─── MATERIAL FOR THIS EXERCISE ───

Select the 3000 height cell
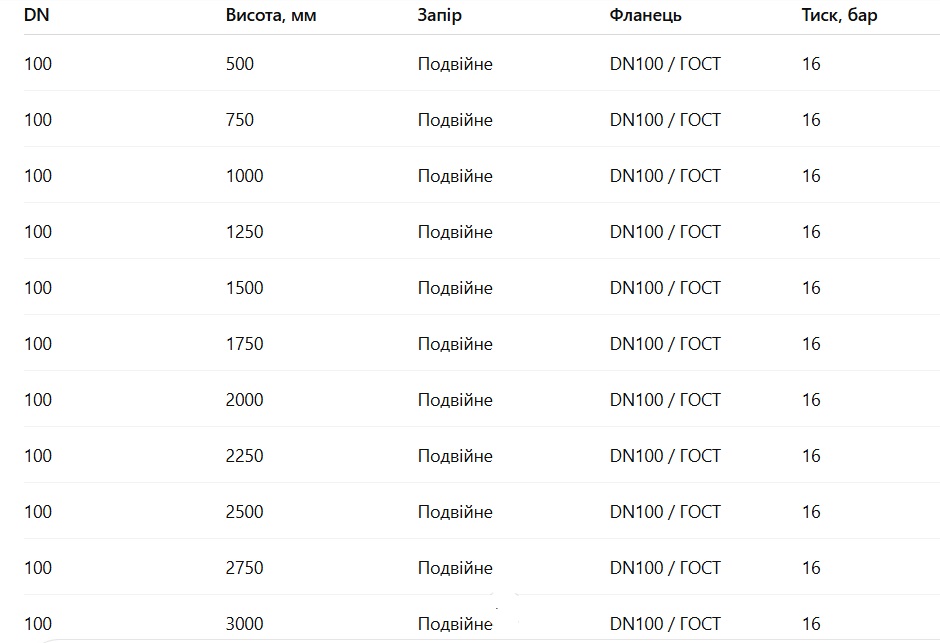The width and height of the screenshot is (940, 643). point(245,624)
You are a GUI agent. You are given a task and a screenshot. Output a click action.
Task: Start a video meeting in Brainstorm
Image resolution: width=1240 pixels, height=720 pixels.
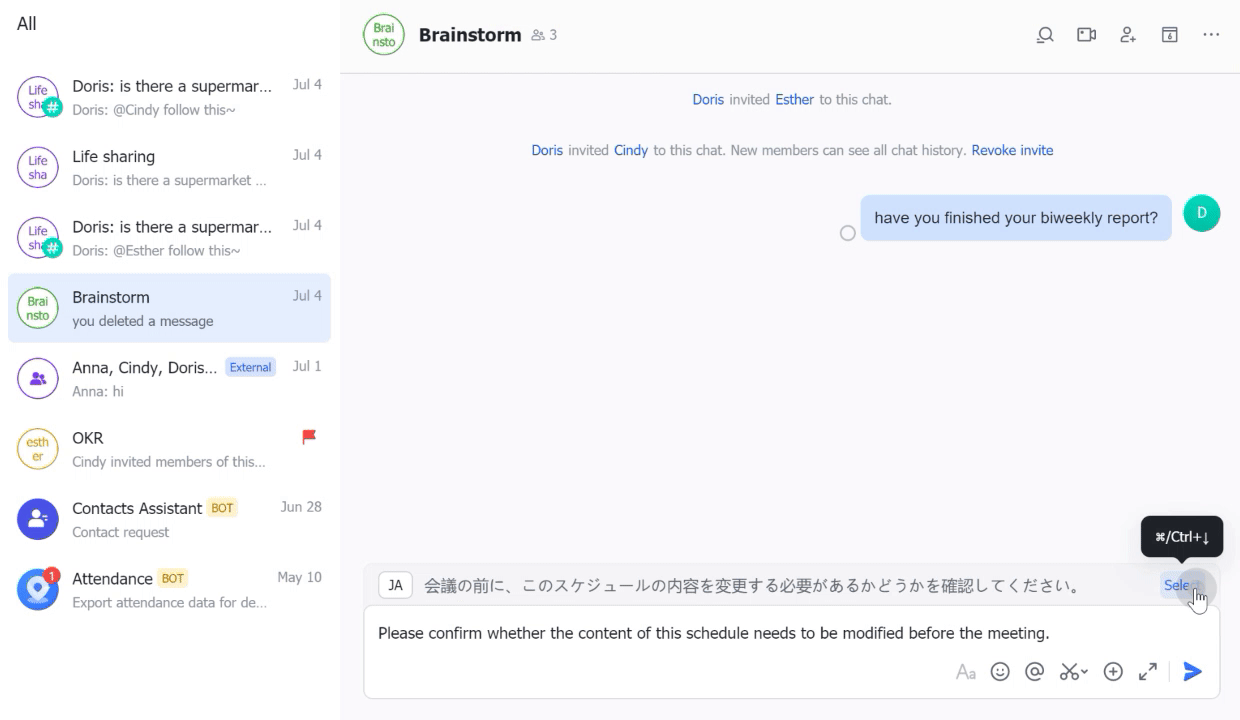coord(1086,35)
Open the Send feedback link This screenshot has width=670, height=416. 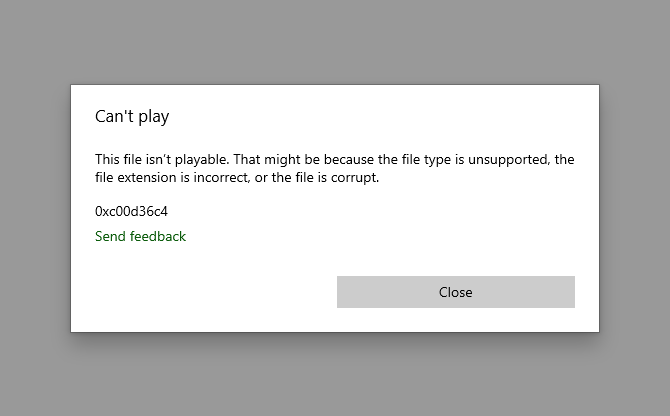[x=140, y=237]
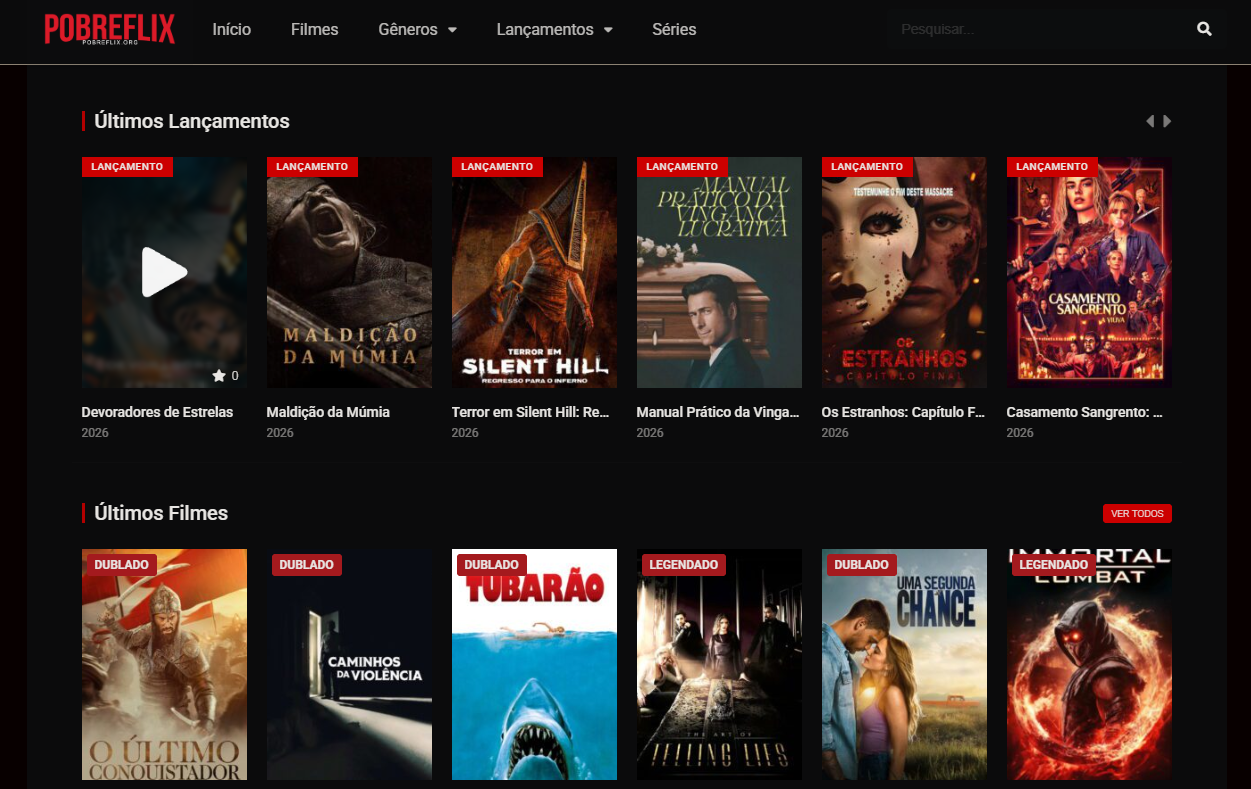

───

__WHAT YOU SHOULD DO__:
Return only the lines running from the start of the entries above to the line that contains "Task: Start a video meeting in Brainstorm", inclusive, and omit every picture.

__EXPECTED OUTPUT__:
Select the 3000 height cell
The width and height of the screenshot is (940, 643). point(245,624)
You are a GUI agent. You are given a task and a screenshot. Output a click action.
Task: Start a video meeting in Brainstorm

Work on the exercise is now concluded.